The invention relates to a photoconductive assembly which is capable of transferring developed toner images to a receptor.
Photographic microfilm, i.e. microfilm employing silver halide for image formation, is capable of providing resolution in the range of about 200 to 400 line pairs/mm. Although this degree of resolution is acceptable, microfiche prepared from photographic microfilm is impossible to update, i.e. add additional images at a date subsequent to development, because the development system results in destruction of the light-sensitivity of the microfiche.
Updatable microfiche comprises a photoconductive sheet, upon which sheet microimages are toner-developed by means of electrostatic processes. These photoconductive sheets suffer from two primary drawbacks: (1) they generally have a colored background, which results in poor contrast; (2) over time, the characteristics of the photoconductive sheet change, rendering it unacceptable for further updating.
Accordingly, it would be desirable to transfer microimages from the photoconductive sheet upon which they are developed by electrostatic processes to an inert microfiche sheet that would provide good contrast and not degrade over time, so that the microfiche would be updatable even after a long period of time, e.g., several years.
As is well-known in the art, the basic electrostatic process involves placing a uniform electrostatic charge on a photoconductive insulating layer, imagewise exposing the layer to dissipate the charge on the areas of the layer exposed to light, and developing the resulting electrostatic latent image with a material known as toner.

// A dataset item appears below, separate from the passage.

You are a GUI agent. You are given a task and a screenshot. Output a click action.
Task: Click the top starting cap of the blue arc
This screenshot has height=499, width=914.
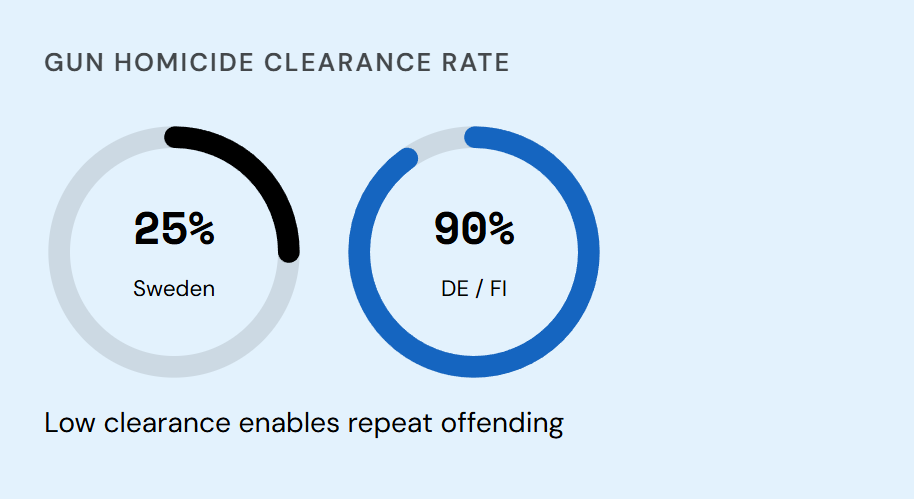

The toner will normally be attracted to those areas of the layer which retain a charge, thereby forming a toner image corresponding to the electrostatic latent image. The toner image can then be transferred to a support surface such as a polymeric film. Toner can be either a powdered material comprising a blend of polymer and carbon or liquid material comprising an insulating liquid vehicle having finely divided solid material dispersed therein. Toner-developed microimages are preferably prepared with liquid toner developer, rather than powdered toner developer, because liquid toner developers are capable of giving higher resolution images with better gradation than powdered toner developers.
A problem that arises with the employment of liquid toner developers, however, is poor transfer from the photoconductor to the receptor, particularly when transfer is effected by heat, pressure, or a combination of heat and pressure. It is desirable to employ a combination of heat and pressure to effect transfer in order to improve gray scale fidelity. Poor transfer is manifested by (a) low transfer efficiency, e.g., below about 50 percent, and (b) low image resolution, e.g. less than about 80 line pairs/mm. Low transfer efficiency results in images that are light and/or speckled. Low image resolution results in images that are fuzzy.
Currently, the efficiency of toner transfer, when transfer is effected by means of heat and pressure, after any standard liquid development, generally cannot be raised to a high level, e.g. in excess of about 50 percent, without substantial loss in resolution. Furthermore, the level of resolution is generally limited to levels of up to 80 line pairs/mm.